Answer with the number of lines in the records that contain "notice" and with nothing else.

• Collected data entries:
:::::

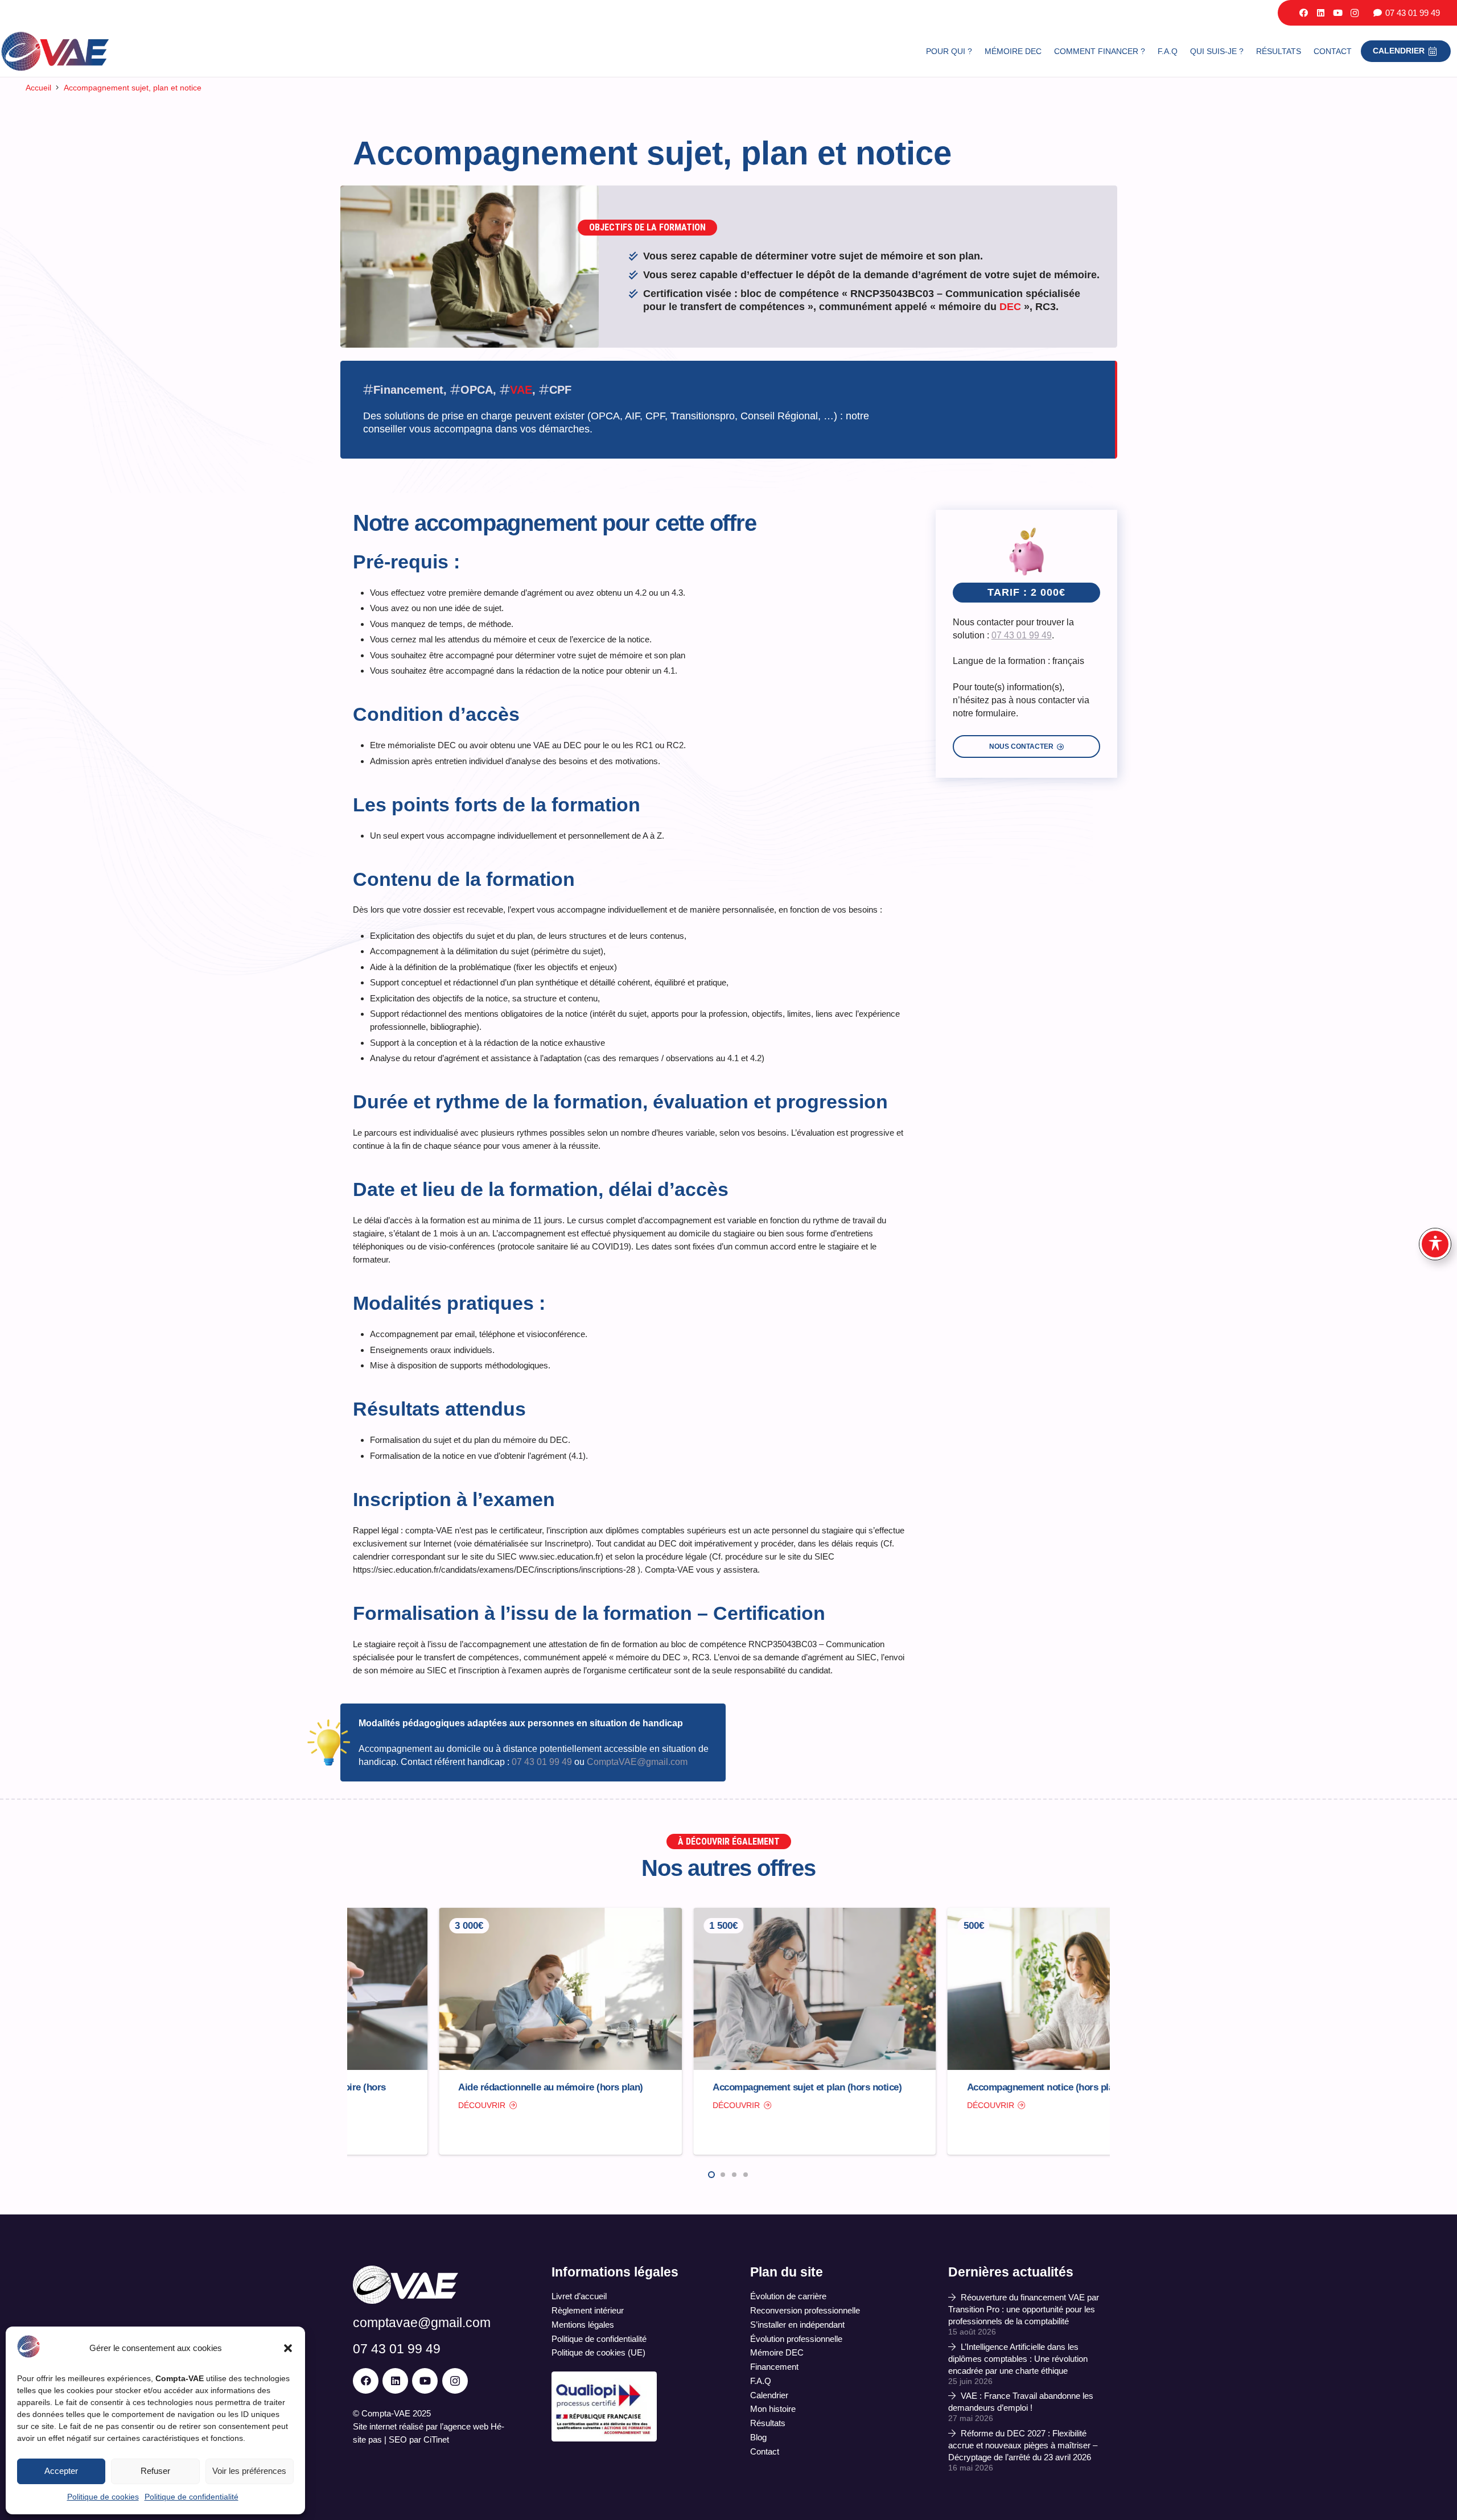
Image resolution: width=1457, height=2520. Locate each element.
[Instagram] (1354, 13)
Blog (758, 2437)
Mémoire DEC (777, 2352)
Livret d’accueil (579, 2296)
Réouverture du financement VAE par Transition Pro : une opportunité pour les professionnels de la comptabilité (1023, 2309)
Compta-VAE (385, 2413)
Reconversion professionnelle (805, 2310)
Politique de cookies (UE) (598, 2352)
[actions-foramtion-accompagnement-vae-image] (604, 2406)
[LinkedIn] (1320, 13)
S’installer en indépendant (797, 2324)
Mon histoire (773, 2409)
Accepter (61, 2471)
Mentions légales (582, 2324)
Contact (764, 2451)
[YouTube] (1337, 13)
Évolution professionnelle (796, 2339)
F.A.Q (760, 2381)
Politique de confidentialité (191, 2496)
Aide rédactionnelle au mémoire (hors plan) (368, 2087)
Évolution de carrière (788, 2296)
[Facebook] (1303, 13)
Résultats (767, 2423)
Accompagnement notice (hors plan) (862, 2087)
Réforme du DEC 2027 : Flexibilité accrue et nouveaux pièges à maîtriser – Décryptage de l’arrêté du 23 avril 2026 (1022, 2445)
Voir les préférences (249, 2471)
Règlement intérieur (587, 2310)
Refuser (155, 2471)
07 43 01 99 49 (540, 1762)
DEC (1010, 306)
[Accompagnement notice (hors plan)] (886, 1989)
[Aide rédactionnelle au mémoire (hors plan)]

:::::

• Solution: 2